■ **SHORT TASK**
Return, verbatim, the part of the records that opens with the line containing "Open the Contacts" and closes with the line containing "This screenshot has width=1266, height=649.", including both of those lines.

EXTRACTED DATA start

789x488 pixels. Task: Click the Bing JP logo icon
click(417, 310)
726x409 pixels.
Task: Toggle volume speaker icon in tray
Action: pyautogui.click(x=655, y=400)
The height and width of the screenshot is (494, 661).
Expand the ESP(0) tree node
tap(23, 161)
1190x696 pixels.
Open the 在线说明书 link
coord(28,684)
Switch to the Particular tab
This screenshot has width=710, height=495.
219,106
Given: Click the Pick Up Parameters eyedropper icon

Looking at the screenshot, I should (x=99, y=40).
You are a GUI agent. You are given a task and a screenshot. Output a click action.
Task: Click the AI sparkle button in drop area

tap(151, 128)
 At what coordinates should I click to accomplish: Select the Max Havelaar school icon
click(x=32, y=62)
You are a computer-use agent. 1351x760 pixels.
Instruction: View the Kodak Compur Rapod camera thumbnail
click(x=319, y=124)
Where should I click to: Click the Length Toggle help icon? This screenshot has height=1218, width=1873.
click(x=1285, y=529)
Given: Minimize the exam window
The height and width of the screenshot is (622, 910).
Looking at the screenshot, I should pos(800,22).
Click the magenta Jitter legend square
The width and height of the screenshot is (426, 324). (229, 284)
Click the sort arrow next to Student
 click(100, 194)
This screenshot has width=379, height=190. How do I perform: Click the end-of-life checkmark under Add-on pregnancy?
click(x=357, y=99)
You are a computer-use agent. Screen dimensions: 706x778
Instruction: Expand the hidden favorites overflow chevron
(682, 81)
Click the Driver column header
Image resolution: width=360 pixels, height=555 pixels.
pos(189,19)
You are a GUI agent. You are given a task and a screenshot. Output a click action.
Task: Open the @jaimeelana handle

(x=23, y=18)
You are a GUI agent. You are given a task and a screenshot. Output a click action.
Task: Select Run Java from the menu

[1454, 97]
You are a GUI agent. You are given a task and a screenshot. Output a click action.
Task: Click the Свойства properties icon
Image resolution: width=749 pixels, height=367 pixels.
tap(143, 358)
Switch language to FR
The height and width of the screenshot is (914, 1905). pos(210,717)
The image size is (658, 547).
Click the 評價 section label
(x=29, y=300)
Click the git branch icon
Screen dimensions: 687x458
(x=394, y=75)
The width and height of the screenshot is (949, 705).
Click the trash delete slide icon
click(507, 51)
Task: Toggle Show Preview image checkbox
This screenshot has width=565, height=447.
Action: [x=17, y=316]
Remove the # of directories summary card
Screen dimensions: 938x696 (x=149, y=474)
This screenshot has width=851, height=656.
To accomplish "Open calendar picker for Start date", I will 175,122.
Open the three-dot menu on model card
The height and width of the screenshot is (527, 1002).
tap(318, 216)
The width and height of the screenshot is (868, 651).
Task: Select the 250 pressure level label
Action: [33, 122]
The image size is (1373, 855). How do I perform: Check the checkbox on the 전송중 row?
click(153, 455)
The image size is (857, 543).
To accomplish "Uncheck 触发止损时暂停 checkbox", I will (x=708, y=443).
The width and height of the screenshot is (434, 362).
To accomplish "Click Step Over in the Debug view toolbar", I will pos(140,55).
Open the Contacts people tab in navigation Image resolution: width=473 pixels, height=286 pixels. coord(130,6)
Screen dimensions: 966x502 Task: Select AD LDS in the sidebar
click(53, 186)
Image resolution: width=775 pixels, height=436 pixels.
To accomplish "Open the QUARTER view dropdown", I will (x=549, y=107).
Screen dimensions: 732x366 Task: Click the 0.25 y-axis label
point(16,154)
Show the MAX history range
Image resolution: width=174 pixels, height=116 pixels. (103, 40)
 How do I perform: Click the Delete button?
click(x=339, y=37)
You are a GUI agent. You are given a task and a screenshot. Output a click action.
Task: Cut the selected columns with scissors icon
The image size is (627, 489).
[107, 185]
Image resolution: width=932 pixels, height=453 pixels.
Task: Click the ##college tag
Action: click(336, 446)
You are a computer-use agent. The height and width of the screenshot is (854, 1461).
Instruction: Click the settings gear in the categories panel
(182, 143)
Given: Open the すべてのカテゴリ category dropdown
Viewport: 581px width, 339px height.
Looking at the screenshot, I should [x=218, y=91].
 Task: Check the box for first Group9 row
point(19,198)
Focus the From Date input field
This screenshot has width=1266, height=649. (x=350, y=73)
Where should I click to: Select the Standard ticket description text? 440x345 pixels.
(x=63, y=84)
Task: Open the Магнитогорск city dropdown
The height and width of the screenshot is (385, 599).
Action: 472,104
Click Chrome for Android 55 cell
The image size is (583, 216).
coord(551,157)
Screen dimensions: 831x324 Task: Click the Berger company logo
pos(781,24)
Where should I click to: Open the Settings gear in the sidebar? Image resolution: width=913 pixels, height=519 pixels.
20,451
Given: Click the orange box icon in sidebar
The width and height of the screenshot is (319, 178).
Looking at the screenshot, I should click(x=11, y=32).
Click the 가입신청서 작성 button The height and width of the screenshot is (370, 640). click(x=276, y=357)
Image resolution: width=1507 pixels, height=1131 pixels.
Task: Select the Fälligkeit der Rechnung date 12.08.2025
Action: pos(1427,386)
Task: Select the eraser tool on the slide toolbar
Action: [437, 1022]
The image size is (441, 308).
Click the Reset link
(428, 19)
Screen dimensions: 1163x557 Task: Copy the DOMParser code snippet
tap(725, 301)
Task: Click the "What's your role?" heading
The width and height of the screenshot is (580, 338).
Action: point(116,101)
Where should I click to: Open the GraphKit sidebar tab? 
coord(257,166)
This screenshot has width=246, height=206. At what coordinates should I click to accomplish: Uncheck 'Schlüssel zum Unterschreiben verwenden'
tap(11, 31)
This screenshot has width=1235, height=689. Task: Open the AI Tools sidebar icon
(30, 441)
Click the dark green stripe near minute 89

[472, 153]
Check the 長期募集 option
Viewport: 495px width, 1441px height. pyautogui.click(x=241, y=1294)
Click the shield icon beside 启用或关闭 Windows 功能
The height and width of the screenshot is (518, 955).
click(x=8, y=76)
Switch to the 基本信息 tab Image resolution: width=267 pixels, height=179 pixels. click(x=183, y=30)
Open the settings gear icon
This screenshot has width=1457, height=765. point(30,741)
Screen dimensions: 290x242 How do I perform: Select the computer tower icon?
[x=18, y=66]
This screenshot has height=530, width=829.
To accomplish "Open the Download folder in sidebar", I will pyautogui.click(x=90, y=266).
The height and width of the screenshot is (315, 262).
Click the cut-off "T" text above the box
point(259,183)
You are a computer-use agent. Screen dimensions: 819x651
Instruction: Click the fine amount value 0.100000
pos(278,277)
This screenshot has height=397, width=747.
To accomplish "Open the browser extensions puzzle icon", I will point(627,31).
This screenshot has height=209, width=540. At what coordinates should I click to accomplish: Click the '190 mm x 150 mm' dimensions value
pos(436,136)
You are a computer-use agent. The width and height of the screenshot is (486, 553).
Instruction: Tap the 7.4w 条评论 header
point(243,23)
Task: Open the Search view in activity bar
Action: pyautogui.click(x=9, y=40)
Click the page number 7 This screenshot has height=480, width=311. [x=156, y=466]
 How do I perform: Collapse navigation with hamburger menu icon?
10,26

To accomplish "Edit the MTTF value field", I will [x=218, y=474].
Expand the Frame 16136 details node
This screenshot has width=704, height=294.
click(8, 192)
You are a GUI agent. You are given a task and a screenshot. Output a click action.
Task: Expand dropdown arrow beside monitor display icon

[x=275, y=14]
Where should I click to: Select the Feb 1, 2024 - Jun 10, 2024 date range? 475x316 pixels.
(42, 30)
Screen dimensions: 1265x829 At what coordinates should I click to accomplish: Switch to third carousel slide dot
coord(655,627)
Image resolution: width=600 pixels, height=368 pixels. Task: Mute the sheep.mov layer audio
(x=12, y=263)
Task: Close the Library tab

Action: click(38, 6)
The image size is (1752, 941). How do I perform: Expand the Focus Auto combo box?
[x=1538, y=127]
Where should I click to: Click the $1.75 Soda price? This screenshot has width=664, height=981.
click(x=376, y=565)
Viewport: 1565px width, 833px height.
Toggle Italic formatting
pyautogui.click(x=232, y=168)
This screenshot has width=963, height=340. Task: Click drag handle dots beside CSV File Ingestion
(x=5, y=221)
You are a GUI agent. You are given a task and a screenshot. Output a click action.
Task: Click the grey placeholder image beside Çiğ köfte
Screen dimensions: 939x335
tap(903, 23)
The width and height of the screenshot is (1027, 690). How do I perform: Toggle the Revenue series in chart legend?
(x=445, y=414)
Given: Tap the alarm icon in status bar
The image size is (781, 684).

EXTRACTED DATA end

■ **EXERCISE RESULT**
Open the Contacts people tab in navigation Image resolution: width=473 pixels, height=286 pixels. coord(130,6)
Screen dimensions: 966x502 Task: Select AD LDS in the sidebar
click(53, 186)
Image resolution: width=775 pixels, height=436 pixels.
To accomplish "Open the QUARTER view dropdown", I will (x=549, y=107).
Screen dimensions: 732x366 Task: Click the 0.25 y-axis label
point(16,154)
Show the MAX history range
Image resolution: width=174 pixels, height=116 pixels. (103, 40)
 How do I perform: Click the Delete button?
click(x=339, y=37)
You are a GUI agent. You are given a task and a screenshot. Output a click action.
Task: Cut the selected columns with scissors icon
The image size is (627, 489).
[107, 185]
Image resolution: width=932 pixels, height=453 pixels.
Task: Click the ##college tag
Action: click(336, 446)
You are a computer-use agent. The height and width of the screenshot is (854, 1461).
Instruction: Click the settings gear in the categories panel
(182, 143)
Given: Open the すべてのカテゴリ category dropdown
Viewport: 581px width, 339px height.
Looking at the screenshot, I should [x=218, y=91].
 Task: Check the box for first Group9 row
point(19,198)
Focus the From Date input field
This screenshot has width=1266, height=649. (x=350, y=73)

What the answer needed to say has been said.